The edge from the top hidden node to the output has weight
1 and the one from the bottom hidden node to the output
has weight -1. The output node adds the two inputs. The
result is $\phi(50(x+ 3))-\phi(50(x-5))$, which is approximately
a unit-height rectangle from -3 to 5.
\begin{figure}[h]
\centering
\includegraphics[width=0.5\textwidth]{img/nn_rect.png}
\caption{A simple NN implementation of a unit-height rectangle from -3 to 5}
\end{figure}
It is hopefully clear at this point why any continuous function
on a bounded domain can be approximated via a neural
network with one hidden layer. Let us summarize in telegram
style: Take the function. Approximate it in the Riemann sense. Approximate each of the rectangles in the Riemann
sum by means of two nodes in the hidden layer of a neural
net. Compute the sum (with appropriate sign) of all the
hidden layers at the output node. If we are using a Riemann
sum with $\mathbf{K}$ rectangles we get therefore a neural network
approximation with one hidden layer containing $\mathbf{2K}$ nodes.
\newpage
\subsection{Activation Functions}
There are many activation functions that are being used in
practice. Let us list here some of them and briefly discuss
their merits.
\paragraph{Sigmoid}
We start with the sigmoid $\phi(x)$, which we have encountered
already several times. Just to summarize, it is defined by:
$$\phi(x) = \dfrac{1}{1+e^{-x}}$$
and a plot is shown in Figure 10.5. Note that the sigmoid is always positive (not really an issue) and that it is bounded. \\ Further, for $|x|$ large, $ \phi'(x) \approx 0$. This can cause the gradient to become very small (which is known as the “\textbf{vanishing
gradient problem}”), sometimes making learning slow.
\begin{figure}[h]
\centering
\includegraphics[width=0.43\textwidth]{img/sigmoid.png}
\caption{The sigmoid function $\phi(x)$.}
\end{figure}
\paragraph{Tanh}
Very much related to the sigmoid is $tanh(x)$. It is defined by
$$tanh(x) = \dfrac{e^x - e^{-x}}{e^x + e^{-x}} = 2\phi(2x) -1$$
and a plot is shown in Figure 10.6.
\begin{figure}[h]
\centering
\includegraphics[width=0.43\textwidth]{img/tanh.png}
\caption{The function $\tanh(x)$.}
\end{figure}
Note that $tanh(x)$ is “balanced” (positive and negative) and that it is bounded. But
it has the same problem as the sigmoid function, namely for
$|x|$ large, $tanh'(x) \approx 0$. As mentioned before, this can cause the
gradient to become very small, sometimes making learning slow.
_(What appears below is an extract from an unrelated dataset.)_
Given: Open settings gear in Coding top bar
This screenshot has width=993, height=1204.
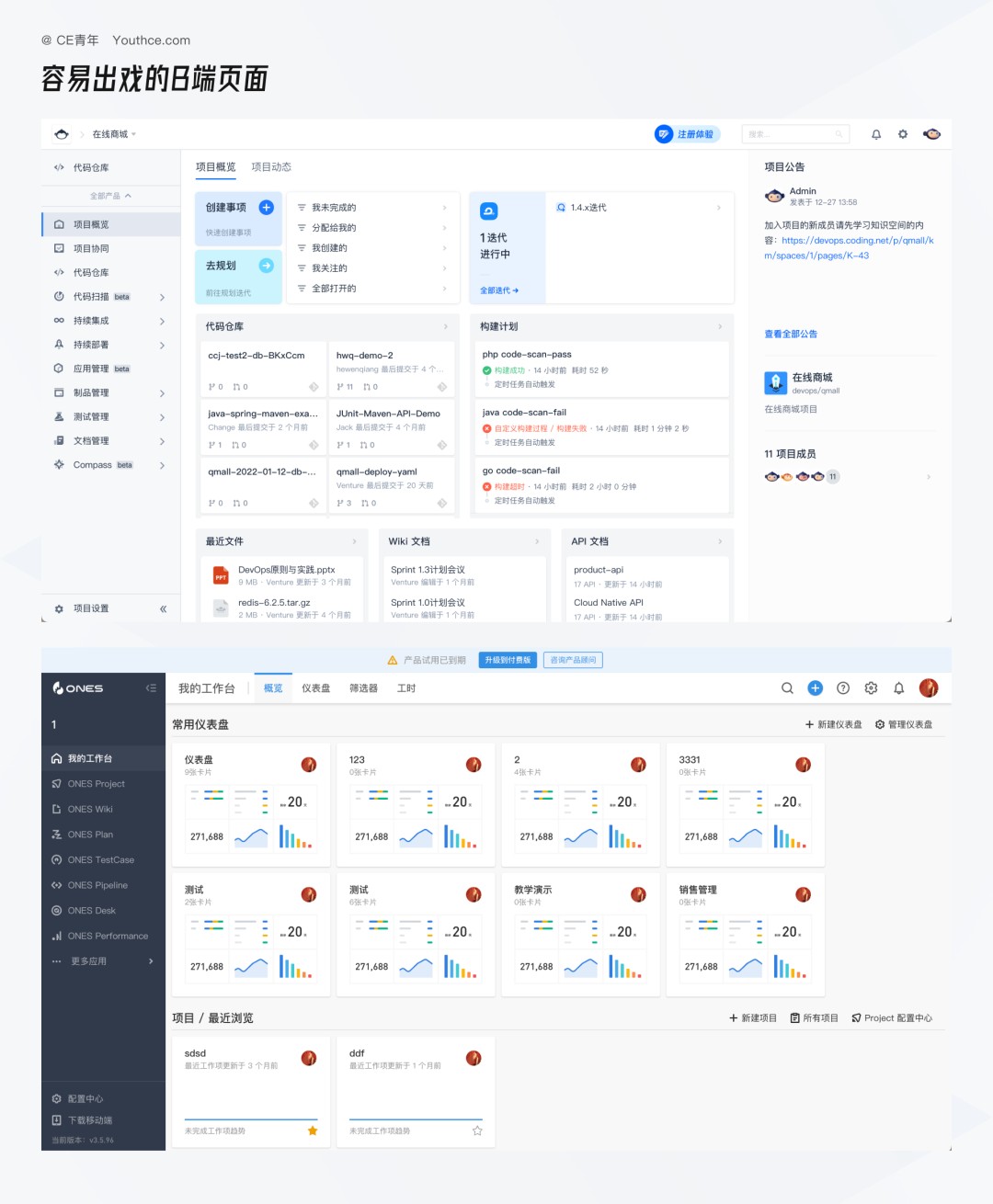Looking at the screenshot, I should (x=903, y=134).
\paragraph{Rectified linear Unit – ReLU}
Very popular is the rectified linear unit (ReLU) , which is defined by
$$(x)_{+} = max\{0,x\}$$
and a plot is shown in Figure 10.7.
\begin{figure}[h]
\centering
\includegraphics[width=0.43\textwidth]{img/relu.png}
\caption{The ReLU $(x)_{+}$.}
\end{figure}
Note that the ReLU is always positive and that it is unbounded. One nice property
of the ReLU is that its derivative is $1$ (and does not vanish)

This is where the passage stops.